ESTRATTO TESTO:
———
MATTEONZO MILLE VOLTI - DALLE APERTURE A DESTRA (CON IL VIA LIBERA A LA RUSSA PRESIDENTE DEL SENATO) ALLA SINTONIA CON ELLY SCHLEIN FINO ALLE LUSINGHE A CONTE: LA METAMORFOSI DI MATTEO RENZI CHE APRE AL M5S NELLA CONSAPEVOLEZZA CHE SE LE OPPOSIZIONI NON SI UNIRANNO RIVINCERA’ GIORGIA MELONI – “I VOTI DI CONTE SARANNO DECISIVI, IL DISCRIMINE È SE DECIDERÀ DI NON STARCI. SE LO FARÀ REGALERÀ ALTRI 5 ANNI A MELONI” – QUANDO RENZI DECAPITÒ “GIUSEPPI” PER APRIRE LA STRADA AL GOVERNO DI MARIO DRAGHI…
Roberto Gressi per corriere.it - Estratti
MATTEO RENZI E GIUSEPPE CONTE - MEME BY EMILIANO CARLI
Un cambio di passo netto, radicale, senza se e senza ma. Prima i sospetti di intelligenza con il nemico, a cominciare dal via libera a Ignazio La Russa presidente del Senato, quando addirittura Forza Italia, sotto la spinta di Licia Ronzulli, voleva dargli un manrovescio, almeno al primo voto.
Poi gli ammiccamenti, un po’ veri e un po’ presunti, a Giorgia Meloni, che comunque mai si fidò a voltargli le spalle. Infine, la svolta, sancita da un libro feroce contro la presidente del Consiglio: L’influencer. Matteo Renzi non ha più dubbio alcuno su quanto Giorgia non sia «all’altezza di guidare l’Italia». E gli fa un baffo che i maligni dicano che l’esplosione di livore dipenda dalla legge che gli vieta di farsi pagare per le conferenze all’estero.
Perché ora, soprattutto, si propone un obiettivo di lunga lena: buttarla giù di sella alle elezioni politiche del 2027. E, per farlo, diventa un paladino del mantra di Elly Schlein. Che recita così: la nostra marcia è lenta ma sicura, e il centrodestra non avrà scampo se tutte le opposizioni si uniranno.
MATTEO RENZI E GIUSEPPE CONTE COME LUKAKU E IBRA
Che mettere tutti insieme sia impresa titanica, da cammello che passa per la cruna dell’ago, lo sanno tutti. Ma chi ha paura non va alla guerra e che ogni lunga marcia cominci con un piccolo passo Renzi lo sa di suo, senza bisogno che Mao Tse Tung stia lì a spiegarglielo. Così, mentre l’antico sodale Carlo Calenda dice che i 5 Stelle debbano al più presto essere cancellati dall’Italico suolo, Matteo sostiene ora che no, l’errore è da matita blu, perché senza i voti di Giuseppe Conte mai e poi mai si vinceranno le elezioni. Attenzione: non dice senza il Movimento, ma proprio senza Giuseppe.
Riconoscendogli una leadership indiscussa della sua area, dopo la scissione di Luigi Di Maio, dopo i tentativi di Beppe Grillo di farlo fuori, dopo gli sgambetti di metà della politica e pure dell’altra mezza. Quindi aggiunge: «I voti di Conte saranno decisivi, il discrimine è se deciderà di non starci e di marcare una differenza. Se lo farà regalerà altri cinque anni a Meloni».
———
DETTAGLI ESERCIZIO: Nell'articolo su Matteo Renzi, perché Renzi considera un errore "da matita blu" la posizione di Carlo Calenda sui 5 Stelle?

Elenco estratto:
———
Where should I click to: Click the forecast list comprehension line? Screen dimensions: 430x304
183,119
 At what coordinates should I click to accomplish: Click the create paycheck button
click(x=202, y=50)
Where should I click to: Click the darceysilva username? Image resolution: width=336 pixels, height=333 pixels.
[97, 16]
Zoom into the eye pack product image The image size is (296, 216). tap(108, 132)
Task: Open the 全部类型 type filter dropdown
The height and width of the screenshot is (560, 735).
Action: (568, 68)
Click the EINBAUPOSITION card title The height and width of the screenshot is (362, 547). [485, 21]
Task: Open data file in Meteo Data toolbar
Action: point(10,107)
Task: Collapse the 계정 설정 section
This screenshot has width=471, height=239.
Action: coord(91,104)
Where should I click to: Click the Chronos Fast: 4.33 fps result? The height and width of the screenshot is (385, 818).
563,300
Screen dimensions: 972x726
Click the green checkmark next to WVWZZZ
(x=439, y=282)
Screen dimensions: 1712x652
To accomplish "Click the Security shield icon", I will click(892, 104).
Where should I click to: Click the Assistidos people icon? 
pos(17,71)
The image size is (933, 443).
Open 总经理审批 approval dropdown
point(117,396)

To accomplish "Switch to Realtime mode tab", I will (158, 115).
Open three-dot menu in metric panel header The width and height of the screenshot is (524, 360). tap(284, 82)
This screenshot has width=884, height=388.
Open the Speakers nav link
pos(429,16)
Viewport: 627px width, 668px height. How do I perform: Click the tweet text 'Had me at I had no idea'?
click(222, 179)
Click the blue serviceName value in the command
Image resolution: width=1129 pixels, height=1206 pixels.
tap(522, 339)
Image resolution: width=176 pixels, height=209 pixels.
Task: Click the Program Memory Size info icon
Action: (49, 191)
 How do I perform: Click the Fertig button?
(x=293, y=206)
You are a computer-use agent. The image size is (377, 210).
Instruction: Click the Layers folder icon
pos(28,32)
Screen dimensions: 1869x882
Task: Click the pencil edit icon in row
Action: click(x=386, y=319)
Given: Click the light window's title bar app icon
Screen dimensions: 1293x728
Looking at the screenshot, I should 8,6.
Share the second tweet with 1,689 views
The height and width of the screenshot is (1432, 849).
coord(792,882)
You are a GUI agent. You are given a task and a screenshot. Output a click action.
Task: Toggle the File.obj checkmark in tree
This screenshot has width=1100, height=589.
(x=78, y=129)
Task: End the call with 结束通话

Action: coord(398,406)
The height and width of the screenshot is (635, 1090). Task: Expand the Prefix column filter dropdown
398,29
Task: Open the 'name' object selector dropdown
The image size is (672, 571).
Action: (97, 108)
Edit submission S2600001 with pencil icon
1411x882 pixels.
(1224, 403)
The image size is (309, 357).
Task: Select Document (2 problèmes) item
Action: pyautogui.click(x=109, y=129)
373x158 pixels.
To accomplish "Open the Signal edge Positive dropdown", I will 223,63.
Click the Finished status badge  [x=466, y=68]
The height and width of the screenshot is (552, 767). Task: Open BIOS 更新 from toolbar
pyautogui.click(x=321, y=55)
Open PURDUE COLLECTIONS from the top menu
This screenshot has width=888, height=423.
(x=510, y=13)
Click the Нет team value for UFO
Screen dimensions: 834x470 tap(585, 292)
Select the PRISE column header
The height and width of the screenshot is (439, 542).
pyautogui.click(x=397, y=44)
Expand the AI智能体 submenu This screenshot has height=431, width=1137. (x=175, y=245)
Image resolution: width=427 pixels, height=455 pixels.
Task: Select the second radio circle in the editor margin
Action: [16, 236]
———
SOLUZIONE ESERCIZIO: Calenda sostiene che i 5 Stelle debbano essere cancellati al più presto. Per Renzi è un errore perché senza i voti di Giuseppe Conte le elezioni non si vinceranno mai. Se Conte decidesse di non starci, regalerebbe altri cinque anni a Meloni.